JMSC: Joint Spatial–Temporal Modeling with Semantic Completion for Audio–Visual Learning
Xinfu Xu, Fan Yang, Zhibin Yu

TL;DR
This paper introduces JMSC, a new framework for audio-visual learning that improves understanding of dynamic scenes by combining spatial and temporal information with semantic completion.
Contribution
The novel JMSC framework uses cross-modal latent reconstruction and joint modeling of spatial and temporal features under audio guidance.
Findings
JMSC achieves state-of-the-art performance on multiple audio-visual tasks.
The method maintains high computational efficiency while improving semantic understanding.

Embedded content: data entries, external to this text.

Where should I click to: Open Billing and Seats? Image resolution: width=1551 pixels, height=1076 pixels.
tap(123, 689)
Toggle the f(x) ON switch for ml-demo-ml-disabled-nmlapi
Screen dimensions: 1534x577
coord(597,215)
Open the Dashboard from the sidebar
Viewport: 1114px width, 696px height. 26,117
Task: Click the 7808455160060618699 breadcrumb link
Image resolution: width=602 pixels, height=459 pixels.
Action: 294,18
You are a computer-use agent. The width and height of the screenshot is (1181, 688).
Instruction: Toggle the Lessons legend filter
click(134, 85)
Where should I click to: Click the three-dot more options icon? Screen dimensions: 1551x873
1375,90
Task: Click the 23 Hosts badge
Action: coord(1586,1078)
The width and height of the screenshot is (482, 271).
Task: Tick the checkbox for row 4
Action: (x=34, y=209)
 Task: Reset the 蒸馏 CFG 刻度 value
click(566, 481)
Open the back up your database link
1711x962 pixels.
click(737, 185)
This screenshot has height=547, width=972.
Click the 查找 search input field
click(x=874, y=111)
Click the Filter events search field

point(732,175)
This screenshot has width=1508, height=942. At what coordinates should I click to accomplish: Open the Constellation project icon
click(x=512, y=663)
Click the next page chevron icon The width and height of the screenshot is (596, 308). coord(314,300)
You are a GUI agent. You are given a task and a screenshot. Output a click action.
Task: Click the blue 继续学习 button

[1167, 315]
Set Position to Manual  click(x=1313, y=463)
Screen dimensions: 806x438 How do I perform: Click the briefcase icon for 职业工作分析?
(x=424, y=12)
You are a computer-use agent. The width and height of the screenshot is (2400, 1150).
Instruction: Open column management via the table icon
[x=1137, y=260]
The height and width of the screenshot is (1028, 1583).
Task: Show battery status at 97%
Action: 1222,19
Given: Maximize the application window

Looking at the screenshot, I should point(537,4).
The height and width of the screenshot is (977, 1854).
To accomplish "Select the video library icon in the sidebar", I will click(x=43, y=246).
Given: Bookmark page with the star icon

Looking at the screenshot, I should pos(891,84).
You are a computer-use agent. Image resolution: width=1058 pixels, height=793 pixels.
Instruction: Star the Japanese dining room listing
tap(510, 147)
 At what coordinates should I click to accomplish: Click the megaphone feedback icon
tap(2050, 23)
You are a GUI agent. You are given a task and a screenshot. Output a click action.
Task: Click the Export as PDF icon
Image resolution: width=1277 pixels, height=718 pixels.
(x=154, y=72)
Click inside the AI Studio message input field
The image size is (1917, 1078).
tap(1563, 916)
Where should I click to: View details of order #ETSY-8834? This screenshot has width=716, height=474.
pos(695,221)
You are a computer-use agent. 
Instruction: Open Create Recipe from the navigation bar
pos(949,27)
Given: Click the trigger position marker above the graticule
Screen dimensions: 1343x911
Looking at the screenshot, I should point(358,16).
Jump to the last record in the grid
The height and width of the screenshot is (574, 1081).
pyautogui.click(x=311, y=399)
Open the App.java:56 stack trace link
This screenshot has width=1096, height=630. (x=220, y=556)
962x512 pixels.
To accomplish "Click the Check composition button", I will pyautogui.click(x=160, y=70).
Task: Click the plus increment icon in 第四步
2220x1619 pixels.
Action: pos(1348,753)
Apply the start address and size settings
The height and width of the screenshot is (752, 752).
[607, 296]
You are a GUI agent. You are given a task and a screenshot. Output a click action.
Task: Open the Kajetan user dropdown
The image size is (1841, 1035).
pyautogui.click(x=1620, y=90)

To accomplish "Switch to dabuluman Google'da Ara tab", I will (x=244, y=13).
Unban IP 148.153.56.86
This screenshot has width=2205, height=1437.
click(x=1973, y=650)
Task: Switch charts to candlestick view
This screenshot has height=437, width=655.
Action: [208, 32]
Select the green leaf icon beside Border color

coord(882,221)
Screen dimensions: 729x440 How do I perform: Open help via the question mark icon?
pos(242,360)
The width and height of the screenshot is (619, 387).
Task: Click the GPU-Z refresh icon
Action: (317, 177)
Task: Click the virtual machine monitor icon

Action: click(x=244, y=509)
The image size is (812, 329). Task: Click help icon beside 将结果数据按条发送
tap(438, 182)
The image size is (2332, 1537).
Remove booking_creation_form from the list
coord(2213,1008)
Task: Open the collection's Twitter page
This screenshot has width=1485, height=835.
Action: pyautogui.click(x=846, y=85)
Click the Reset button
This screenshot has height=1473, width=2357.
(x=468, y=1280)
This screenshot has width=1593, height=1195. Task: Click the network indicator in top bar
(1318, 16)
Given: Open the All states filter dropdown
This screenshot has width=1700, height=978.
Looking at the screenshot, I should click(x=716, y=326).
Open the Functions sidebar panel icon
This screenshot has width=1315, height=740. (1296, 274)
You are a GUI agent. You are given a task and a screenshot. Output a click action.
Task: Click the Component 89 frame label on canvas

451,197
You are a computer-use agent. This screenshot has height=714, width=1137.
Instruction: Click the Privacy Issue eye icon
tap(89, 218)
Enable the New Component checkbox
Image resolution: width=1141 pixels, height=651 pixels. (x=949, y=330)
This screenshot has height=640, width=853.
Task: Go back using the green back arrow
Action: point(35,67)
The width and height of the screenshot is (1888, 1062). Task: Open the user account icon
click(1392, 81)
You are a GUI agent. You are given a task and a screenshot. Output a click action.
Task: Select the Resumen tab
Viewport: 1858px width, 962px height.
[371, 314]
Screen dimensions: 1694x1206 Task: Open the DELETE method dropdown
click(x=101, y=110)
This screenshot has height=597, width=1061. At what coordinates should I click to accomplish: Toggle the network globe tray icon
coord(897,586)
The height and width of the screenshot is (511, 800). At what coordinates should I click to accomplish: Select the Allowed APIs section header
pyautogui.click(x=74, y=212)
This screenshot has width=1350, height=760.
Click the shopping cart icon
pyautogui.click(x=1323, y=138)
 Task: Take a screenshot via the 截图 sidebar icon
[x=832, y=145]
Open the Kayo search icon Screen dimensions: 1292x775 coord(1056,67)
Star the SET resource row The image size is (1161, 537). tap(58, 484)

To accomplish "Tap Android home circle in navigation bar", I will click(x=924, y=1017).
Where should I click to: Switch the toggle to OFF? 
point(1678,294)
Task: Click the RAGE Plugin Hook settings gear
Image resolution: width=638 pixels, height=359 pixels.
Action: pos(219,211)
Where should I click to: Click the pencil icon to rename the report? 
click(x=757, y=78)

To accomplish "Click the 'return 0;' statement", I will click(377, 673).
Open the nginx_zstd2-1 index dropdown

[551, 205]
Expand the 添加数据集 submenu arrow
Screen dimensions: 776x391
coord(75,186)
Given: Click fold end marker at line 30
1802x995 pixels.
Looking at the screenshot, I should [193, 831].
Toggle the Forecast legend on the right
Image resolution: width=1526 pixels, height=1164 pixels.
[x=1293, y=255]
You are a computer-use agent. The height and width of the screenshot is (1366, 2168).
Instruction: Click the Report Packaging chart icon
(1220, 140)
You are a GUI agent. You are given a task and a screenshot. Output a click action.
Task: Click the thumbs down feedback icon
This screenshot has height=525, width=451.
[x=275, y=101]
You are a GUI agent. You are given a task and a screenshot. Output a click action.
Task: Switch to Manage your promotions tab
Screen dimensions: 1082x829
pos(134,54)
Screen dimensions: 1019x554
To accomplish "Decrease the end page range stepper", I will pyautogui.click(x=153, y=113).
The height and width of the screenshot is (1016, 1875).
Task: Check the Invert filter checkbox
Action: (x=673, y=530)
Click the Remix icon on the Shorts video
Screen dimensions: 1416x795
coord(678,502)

Cross-modal reconstruction enhances the model's ability to capture complementary audio-visual semantics.
Abstract
Audio–visual learning seeks to achieve holistic scene understanding by integrating auditory and visual cues. Early research focused on fully fine-tuning pre-trained models, incurring high computational costs. Consequently, recent studies have adopted parameter-efficient tuning methods to adapt large-scale vision models to the audio–visual domain. Despite the competitive performance of existing methods, several challenges persist. Firstly, effectively leveraging the complementary semantics between the audio and visual modalities remains difficult, as these two modalities capture fundamentally different aspects of a video. Secondly, comprehending dynamic video context is challenging because both spatial attributes (such as scale) and temporal characteristics (such as motion) of objects co-evolve over time, making semantic comprehension more complex. To address these challenges, we propose…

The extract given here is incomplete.